Patagonia AZ is the quintessential image of a small southwest town. Pick-up trucks driven by men with handlebar mustaches and cowboy hats, give you a proper stare down as they drive by.
We did not spend a lot of time there, aside from a quick breakfast and stop for some much needed IBuprofen. We are doing everything we can to limit our contact with people.
What followed was a pretty unremarkable road walk out of Patagonia. Dogs barked at us as we passed by, and the sun continued to get hotter.
We were heading strait towards a rather large looking peak. The paved road soon gave way to hard rocky dirt – our feet rolling over loose red gravel. The houses turned into dry grassy fields, and cows mooed at us as we went by.
Up and up and up. We were passed by several off-road locals, all of whom gave us a hearty wave and courteously slowed down to avoid splattering us with mud.
That large peak kept getting closer and closer.
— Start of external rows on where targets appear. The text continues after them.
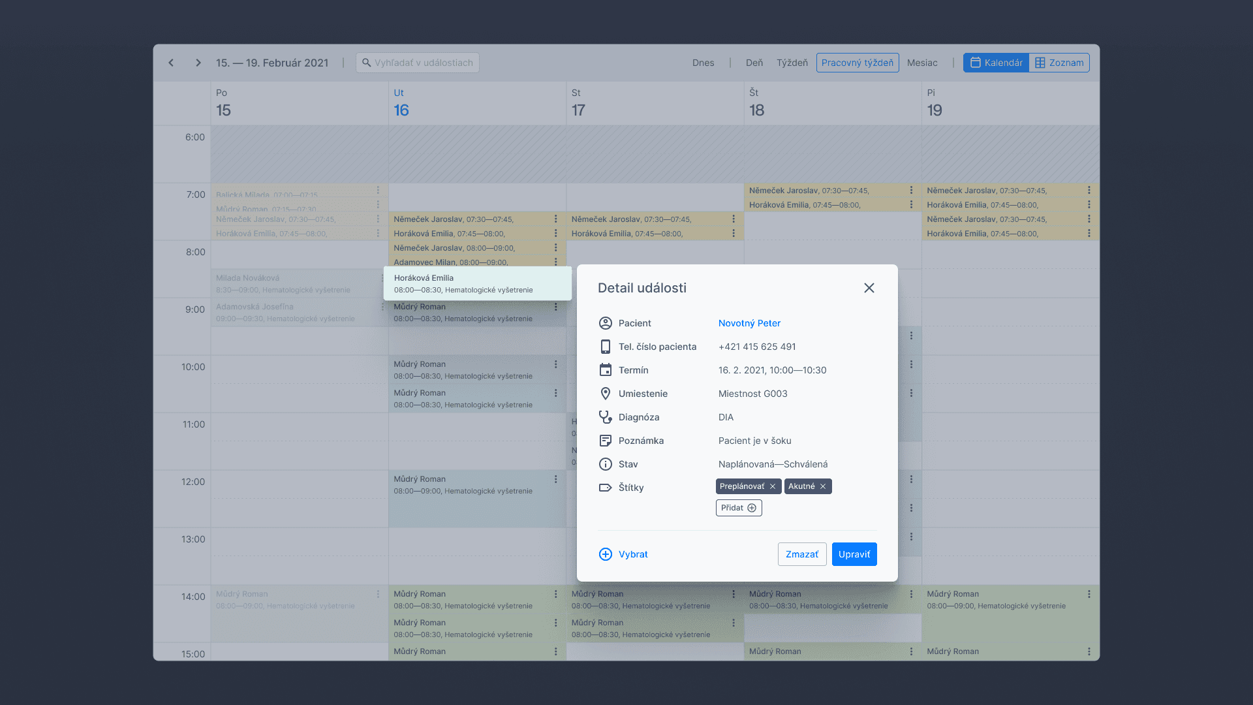Open options for Friday 14:00 Můdrý Roman event
Screen dimensions: 1253x705
[x=1089, y=594]

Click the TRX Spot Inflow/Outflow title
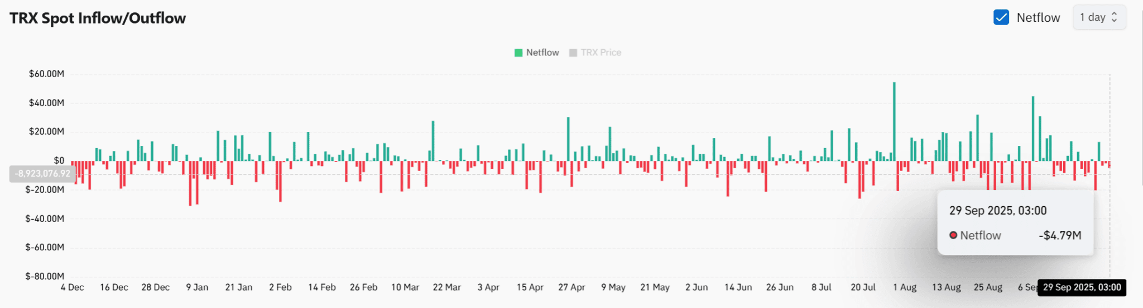pos(98,18)
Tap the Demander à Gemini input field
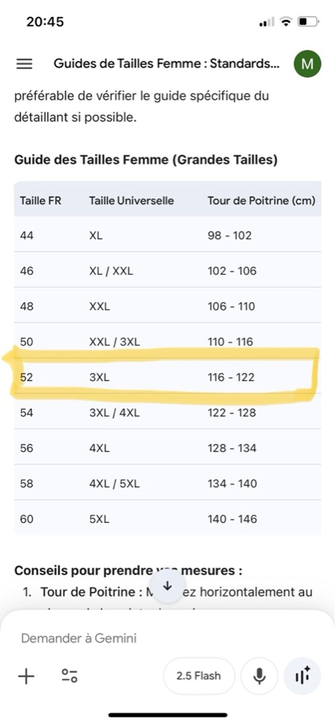This screenshot has height=724, width=335. click(x=144, y=638)
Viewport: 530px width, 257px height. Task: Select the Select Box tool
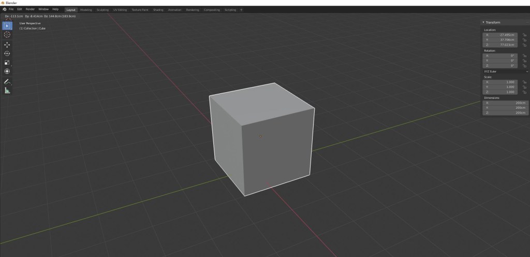coord(7,25)
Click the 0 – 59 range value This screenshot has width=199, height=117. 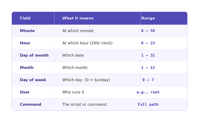click(148, 31)
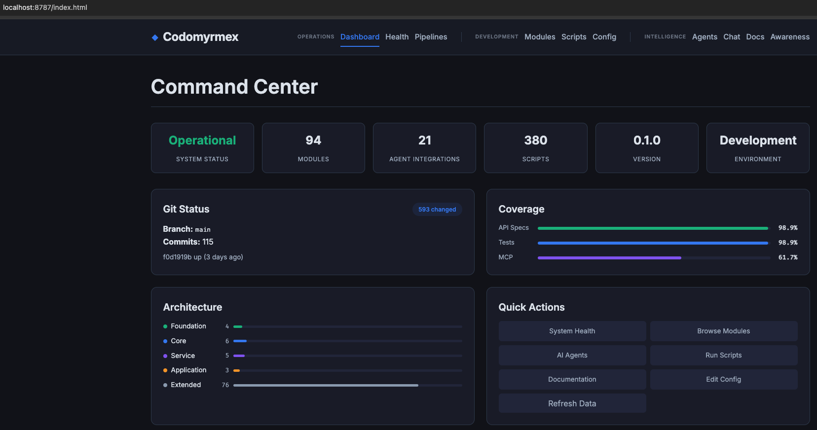Open Documentation from Quick Actions

(572, 379)
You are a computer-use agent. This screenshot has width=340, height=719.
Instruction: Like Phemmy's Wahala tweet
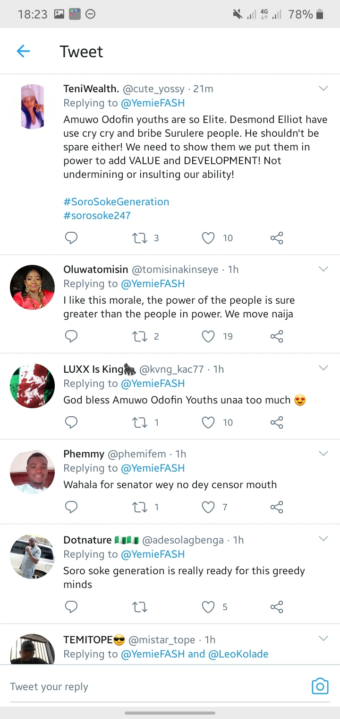point(208,507)
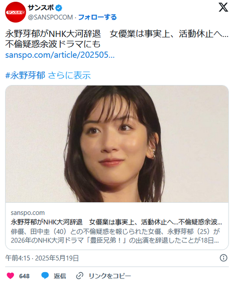The width and height of the screenshot is (234, 283).
Task: Click the article card headline text
Action: pyautogui.click(x=116, y=222)
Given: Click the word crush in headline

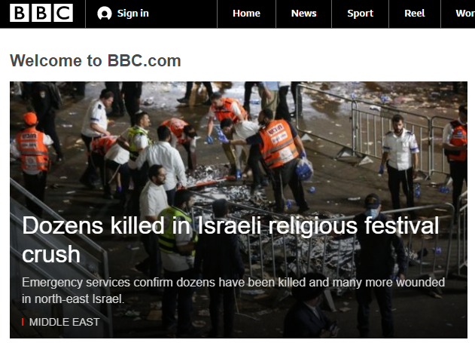Looking at the screenshot, I should point(51,254).
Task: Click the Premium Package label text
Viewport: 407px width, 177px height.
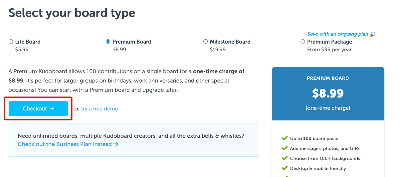Action: (329, 42)
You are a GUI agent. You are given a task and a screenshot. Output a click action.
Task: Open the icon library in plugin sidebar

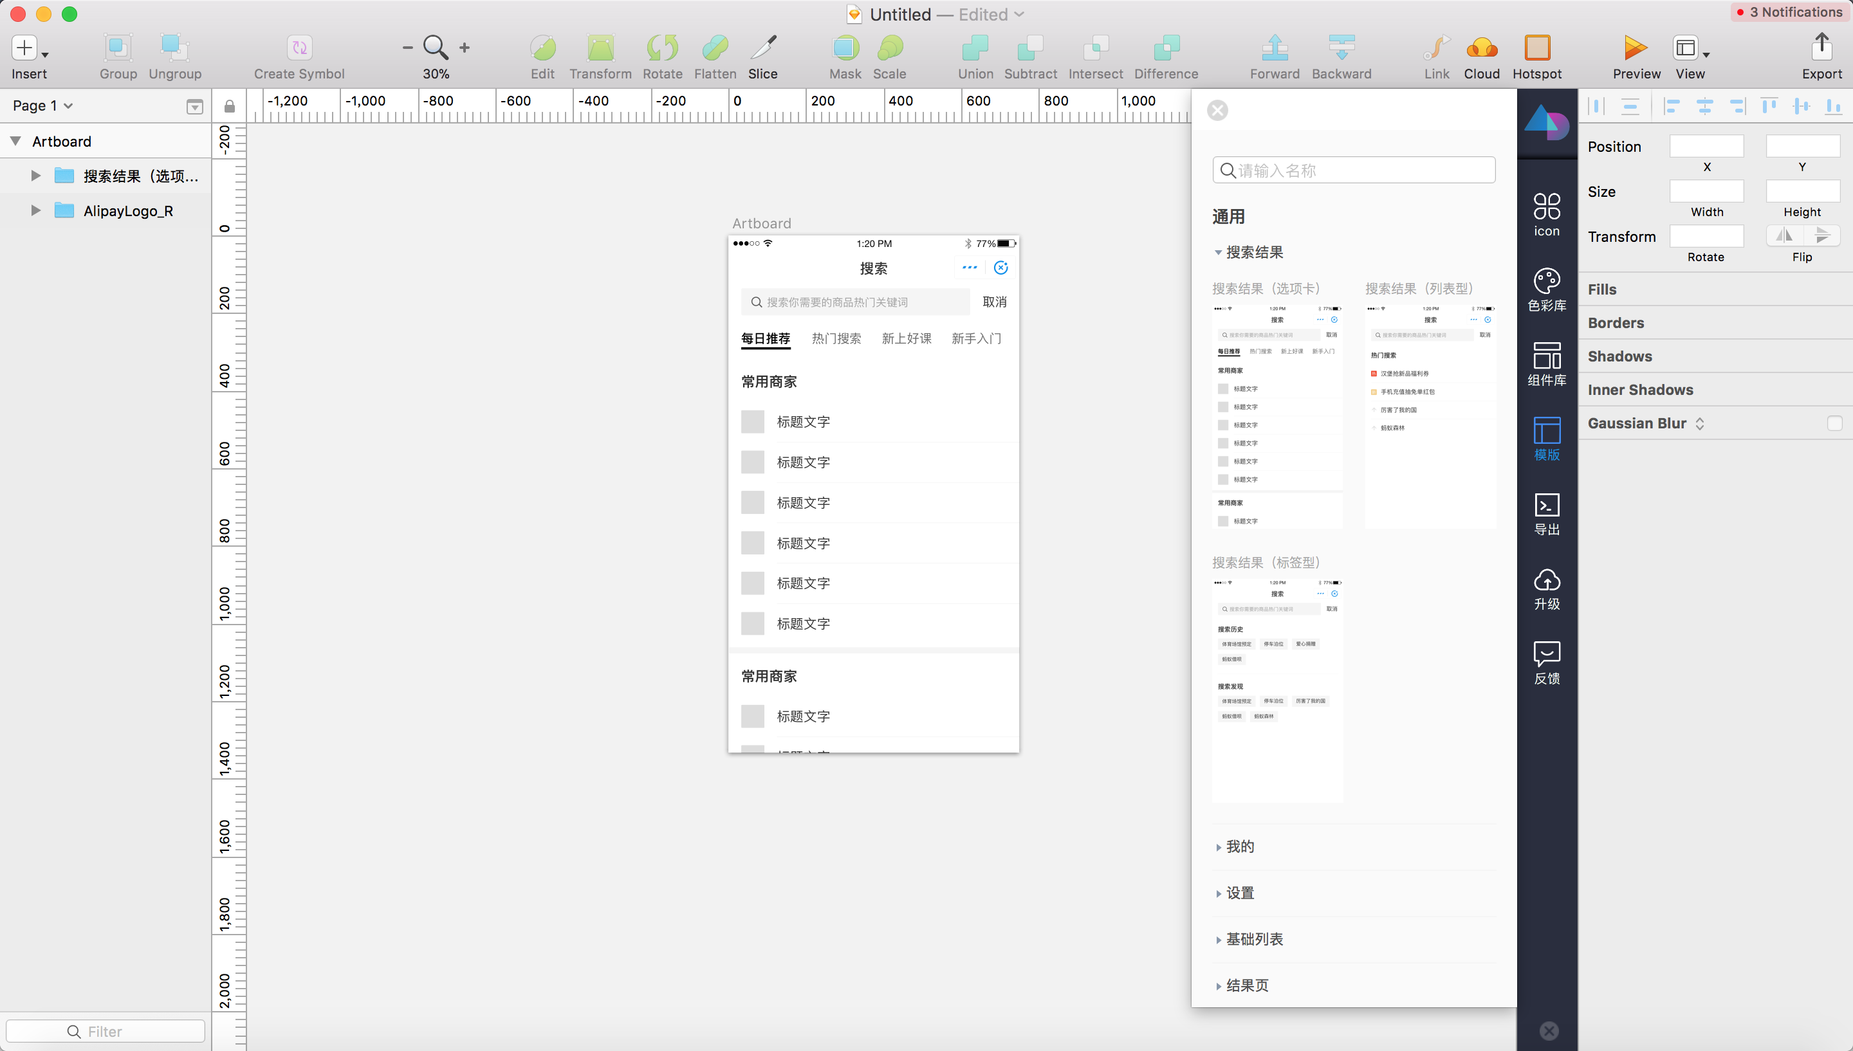1546,214
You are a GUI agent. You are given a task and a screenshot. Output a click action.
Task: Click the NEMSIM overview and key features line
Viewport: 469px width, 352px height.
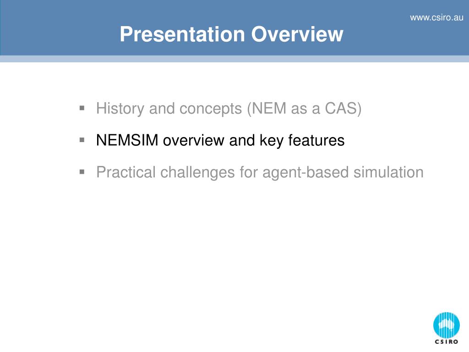(220, 140)
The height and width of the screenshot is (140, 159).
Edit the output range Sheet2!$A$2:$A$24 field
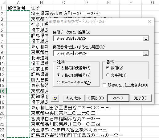[x=98, y=53]
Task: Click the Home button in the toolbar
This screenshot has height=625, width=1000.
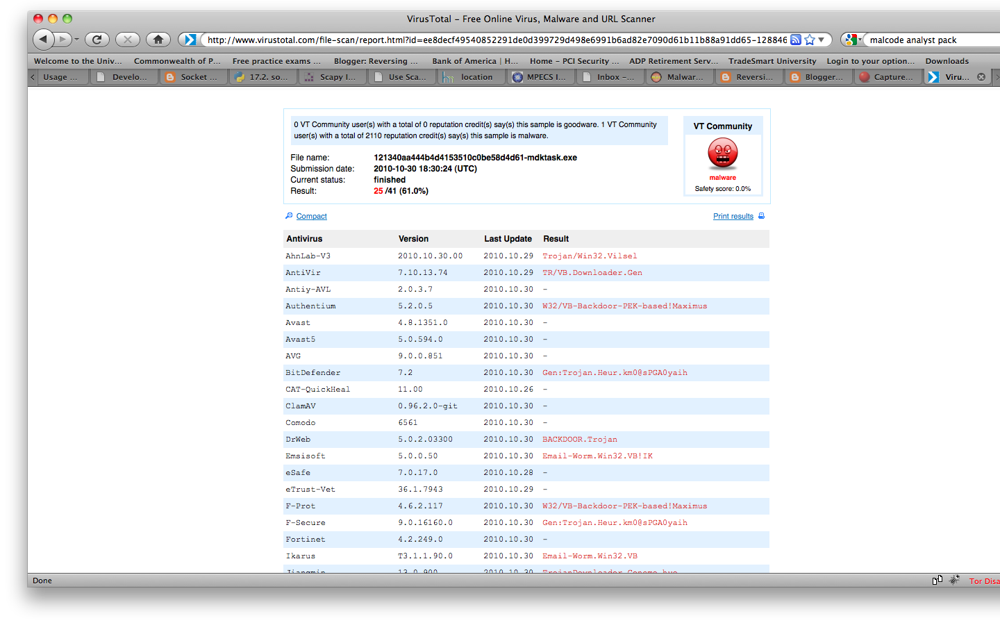Action: (x=158, y=40)
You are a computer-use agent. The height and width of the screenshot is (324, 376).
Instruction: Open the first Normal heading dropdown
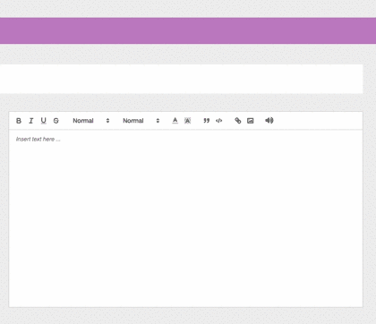tap(91, 121)
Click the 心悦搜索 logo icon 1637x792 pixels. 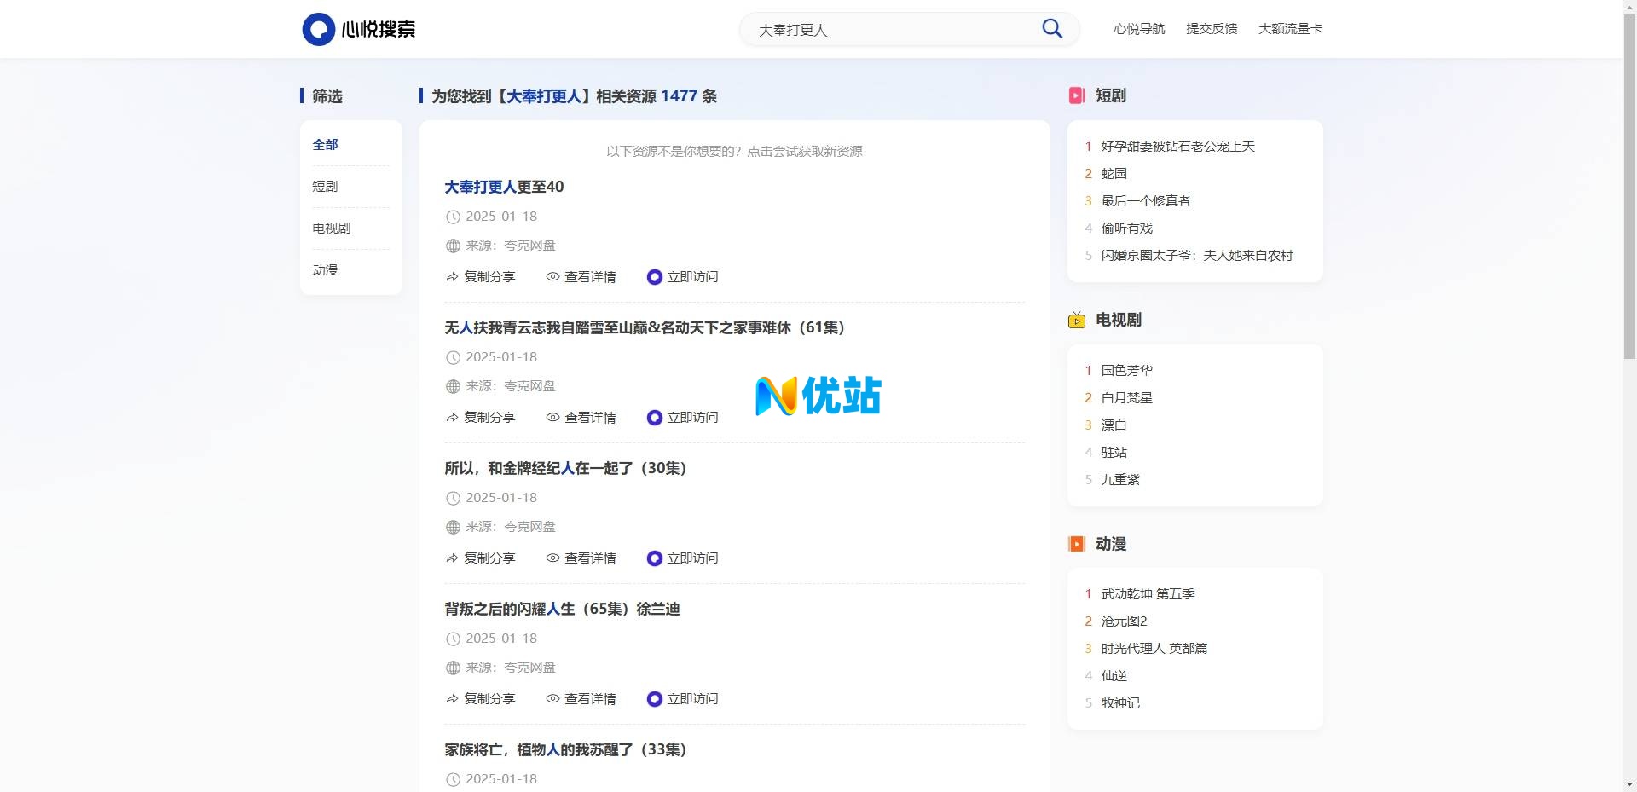(x=318, y=28)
My jokes about how we were going strait over it were no longer that funny. By 4:00 pm it became clear we would be getting to camp in the dark.
In theory, while thru hiking you should be able to set up camp along trail whenever it starts to get dark (Following Leave No Trace guidelines on minimum impact camping). This is far from true on the Arizona Trail.
Between the spiky prickly plants, steep slopes, cow patties, and limited water sources finding a good camping spot takes some preparation.
Vance was having a lot of knee pain, and we had slowed down a lot. But the sunset over the mountains was spectacular, and I didn’t mind pulling out my headlamp for the decent into camp.
We limped in around 8:00, to what was possibly the best campsite on the entire trail. Beautiful trees, a gushing crystal clear water source, and zero cow patties. High class luxury.
We were sure to set up our tents 200 ft away from the stream to allow wildlife access, and set up our tents on the pre-existing dirt tent sites.